Memo Details Gawker Security Strategy
Trailrunner7 writes "After a hack of systems belonging to online publishing giant Gawker Media that yielded more than one million passwords, the online media company's chief technology officer has announced new defense strategies aimed at placating their users and preventing further humiliating data breaches. Thomas Plunkett issued a company-wide memo on Friday that lays out the new security measures and suggests the company overlooked security concerns in the rush to develop new features."
I've been dying to know whether the no-name CTO of some joke of a blog franchise has had any thoughts since his incompetence was made public.
I, for one, will be eagerly perusing his recommendations to see if there's anything I've missed.
Plunkett should be sacked because he is ultimately responsible for his team.
What one fool can do, another can. (Ancient Simian Proverb)
In recent weeks, intruders were able to gain access to our web servers by exploiting a vulnerability in our source code, allowing them to gain access to user data and passwords.
They are still blaming bugs in code. Pretending to be mistakes made by low level programming flunkies. The problem was using an unsalted hash that allowed them to do a simple dictionary attack. Further even the top guys were using very simple passwords. Used the same password for multiple accounts. Continued to leave other accounts and usernames unlocked even after knowing one account using that password has been compromised.

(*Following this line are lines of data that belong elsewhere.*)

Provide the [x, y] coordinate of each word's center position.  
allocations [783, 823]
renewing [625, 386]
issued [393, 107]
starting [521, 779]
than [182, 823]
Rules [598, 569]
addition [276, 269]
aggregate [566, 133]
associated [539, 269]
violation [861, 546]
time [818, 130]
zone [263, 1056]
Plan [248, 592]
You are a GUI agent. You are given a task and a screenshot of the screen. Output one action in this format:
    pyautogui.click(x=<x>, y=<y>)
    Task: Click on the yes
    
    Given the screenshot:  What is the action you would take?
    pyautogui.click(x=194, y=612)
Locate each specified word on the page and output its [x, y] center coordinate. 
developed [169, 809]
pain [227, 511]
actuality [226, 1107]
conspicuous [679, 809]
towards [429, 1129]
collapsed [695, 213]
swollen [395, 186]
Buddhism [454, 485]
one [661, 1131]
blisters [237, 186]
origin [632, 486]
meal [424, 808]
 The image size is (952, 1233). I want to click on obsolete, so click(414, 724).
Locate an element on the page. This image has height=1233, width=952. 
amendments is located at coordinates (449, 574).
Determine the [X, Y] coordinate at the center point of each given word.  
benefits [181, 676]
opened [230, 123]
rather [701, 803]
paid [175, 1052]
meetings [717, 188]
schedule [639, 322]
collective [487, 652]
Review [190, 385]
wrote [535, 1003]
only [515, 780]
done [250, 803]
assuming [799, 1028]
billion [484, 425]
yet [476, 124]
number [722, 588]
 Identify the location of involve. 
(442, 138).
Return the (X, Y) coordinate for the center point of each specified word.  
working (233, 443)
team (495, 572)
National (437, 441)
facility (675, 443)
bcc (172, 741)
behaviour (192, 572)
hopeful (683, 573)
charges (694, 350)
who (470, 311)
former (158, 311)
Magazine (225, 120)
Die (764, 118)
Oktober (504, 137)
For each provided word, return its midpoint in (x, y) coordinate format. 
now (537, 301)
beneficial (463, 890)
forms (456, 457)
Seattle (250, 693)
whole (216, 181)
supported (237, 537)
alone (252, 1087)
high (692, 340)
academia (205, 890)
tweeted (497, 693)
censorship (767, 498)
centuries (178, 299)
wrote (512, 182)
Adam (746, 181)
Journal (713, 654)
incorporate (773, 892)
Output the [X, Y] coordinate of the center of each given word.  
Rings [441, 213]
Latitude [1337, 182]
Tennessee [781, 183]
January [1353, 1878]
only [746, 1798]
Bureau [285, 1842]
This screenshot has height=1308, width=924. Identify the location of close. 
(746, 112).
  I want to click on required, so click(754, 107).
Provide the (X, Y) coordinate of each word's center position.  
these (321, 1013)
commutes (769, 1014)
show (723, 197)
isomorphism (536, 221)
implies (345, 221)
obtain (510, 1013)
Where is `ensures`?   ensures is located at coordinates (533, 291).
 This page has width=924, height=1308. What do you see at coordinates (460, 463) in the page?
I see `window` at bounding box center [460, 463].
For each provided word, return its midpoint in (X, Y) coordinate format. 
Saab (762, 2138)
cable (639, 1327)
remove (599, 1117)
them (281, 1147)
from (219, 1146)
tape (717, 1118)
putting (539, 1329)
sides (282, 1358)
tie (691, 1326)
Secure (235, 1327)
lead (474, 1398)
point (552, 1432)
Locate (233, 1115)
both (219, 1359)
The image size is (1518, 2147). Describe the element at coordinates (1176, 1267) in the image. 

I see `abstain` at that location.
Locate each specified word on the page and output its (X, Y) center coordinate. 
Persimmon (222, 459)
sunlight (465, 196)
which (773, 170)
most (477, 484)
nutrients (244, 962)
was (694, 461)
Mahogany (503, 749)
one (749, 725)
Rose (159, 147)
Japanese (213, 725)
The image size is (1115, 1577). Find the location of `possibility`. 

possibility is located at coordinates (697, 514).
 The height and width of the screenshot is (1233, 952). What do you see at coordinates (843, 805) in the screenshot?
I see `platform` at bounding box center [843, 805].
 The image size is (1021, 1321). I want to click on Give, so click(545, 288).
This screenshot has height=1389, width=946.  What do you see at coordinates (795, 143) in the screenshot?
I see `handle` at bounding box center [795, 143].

No. The real problem was that the managers and the top dogs drawing top salaries were clueless idiots. Pretending that it was some kind of stupid bug left in code by some low level programmer shows how disconnected these bozos are from reality.
sed -e 's/Chuck Norris/Rajnikant/g' joke > fact
Posting anonymously because my email was in the leaked info.
Lifehacker has some useful tips; Linux, Mac and Windows. Including their mobile variants and smartphones.
Gizmodo is another, which I used to read often but I got sick of reading so many commercials (that's the idea of the site, they didn't do anything wrong).
Give them a look over. At the bottom of Lifehacker.com pages there are links to the other sites (fleshbot.com is missing, maybe because it's NSFW).
They are a giant precisely because they are the force behind a fairly diverse range of sites, all of which are big names in their respective fields. You may not have heard the name 'Gawker Media', and I don't expect valleywag or Jezebel to come up on most Slashdotters' daily rotation, but Gizmodo gets linked here (either in stories or comments) fairly regularly.
There's a good chance you've been to one of their sites before. Gizmodo, Kotaku, Lifehacker, and io9 are their bigger ones I can recall -- I'm sure there are others. I personally read Gizmodo and io9 quite often, though I've never made an account with them.